Copyright 2018 by Gary L. Pullman
On one level, most horror fiction is about sex. Monsters are rapists. Monsters are penises. Monsters are sperm. Monsters assault, force their way in, invade. Their victims are vaginas, wombs, and ova, disguised as men and women or, less often, children. Because monsters are often of or related to body parts or their secretions—saliva, mucus, semen, blood—they themselves often produce visceral reactions and such dark emotions as fear and loathing, disgust and repulsion.
What is the Frankenstein monster but the womb bypassed?
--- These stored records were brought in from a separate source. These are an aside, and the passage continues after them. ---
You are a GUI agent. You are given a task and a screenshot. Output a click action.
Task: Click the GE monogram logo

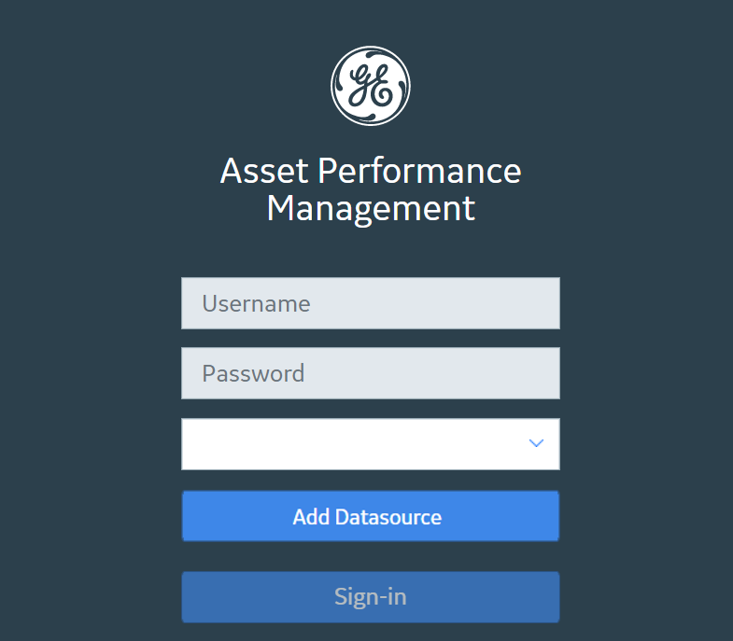coord(371,86)
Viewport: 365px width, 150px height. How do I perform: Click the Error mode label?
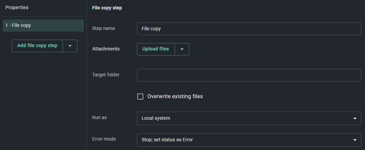click(104, 139)
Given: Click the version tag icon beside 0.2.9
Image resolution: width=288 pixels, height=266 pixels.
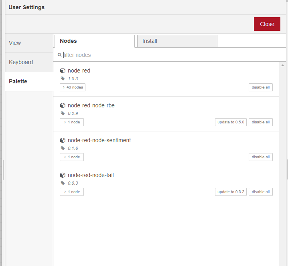Looking at the screenshot, I should pyautogui.click(x=63, y=113).
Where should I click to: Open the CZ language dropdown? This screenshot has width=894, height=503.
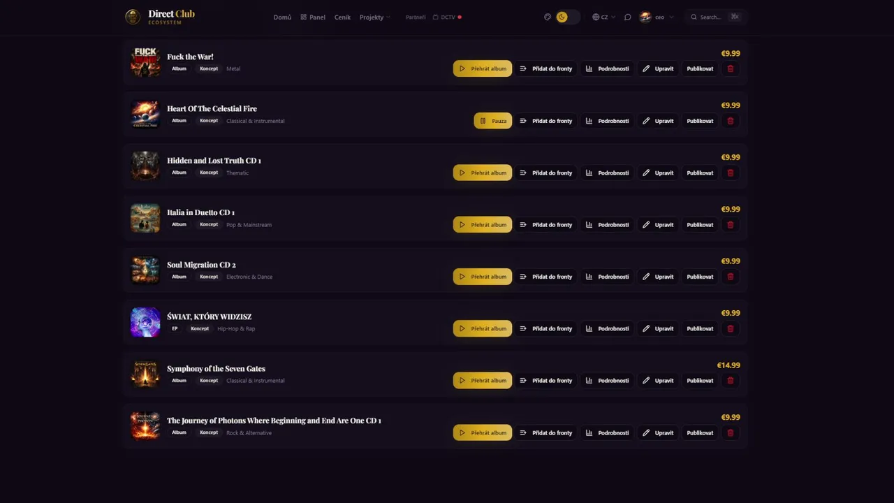603,17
It is the embodiment of technological,
rather than natural, reproduction and the denial and the dismissal of
woman as a necessary participant in and contributor to the
replenishment of the human species.
The vampire is an
embodiment of non-procreative sex or, more specifically, oral sex.
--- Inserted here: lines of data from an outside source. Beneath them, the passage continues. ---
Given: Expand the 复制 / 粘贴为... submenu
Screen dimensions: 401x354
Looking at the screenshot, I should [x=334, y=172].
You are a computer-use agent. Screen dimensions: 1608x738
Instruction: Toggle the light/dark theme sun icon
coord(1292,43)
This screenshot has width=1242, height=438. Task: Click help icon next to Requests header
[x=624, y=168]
It's love bites represent its sex life. There is need for neither
vagina nor penis, ovary nor testicle, ovum nor sperm. The end served by
the vampire is not new life, however, but the end of life; it is
death.
In some stories, such as
The Creature from the Black Lagoon,
the monster as sexual threat is merely suggested in its seeking out
of female victims. In others, such as Species,
the message is explicit and direct: the monster (whether male, as in
Lagoon, or female, as
in Species) is out to
kill us, and its modus operandi is sexual, whether the scriptwriter
is circumspect or in our faces about it.
It
helps, in writing (and reading) horror fiction to remember the lesson
of Freud: everything is sexual, because there are two forces, eros
and thanatos, in conflict with one another, with human beings their
battleground, no matter the shape and the name the monster, in its
present disguise, takes, and whether the story being told is classic
or contemporary, literary or popular. Such text (or subtext, as the
case may be) enriches horror fiction, just as it grounds it in both
the human anatomy and human experience.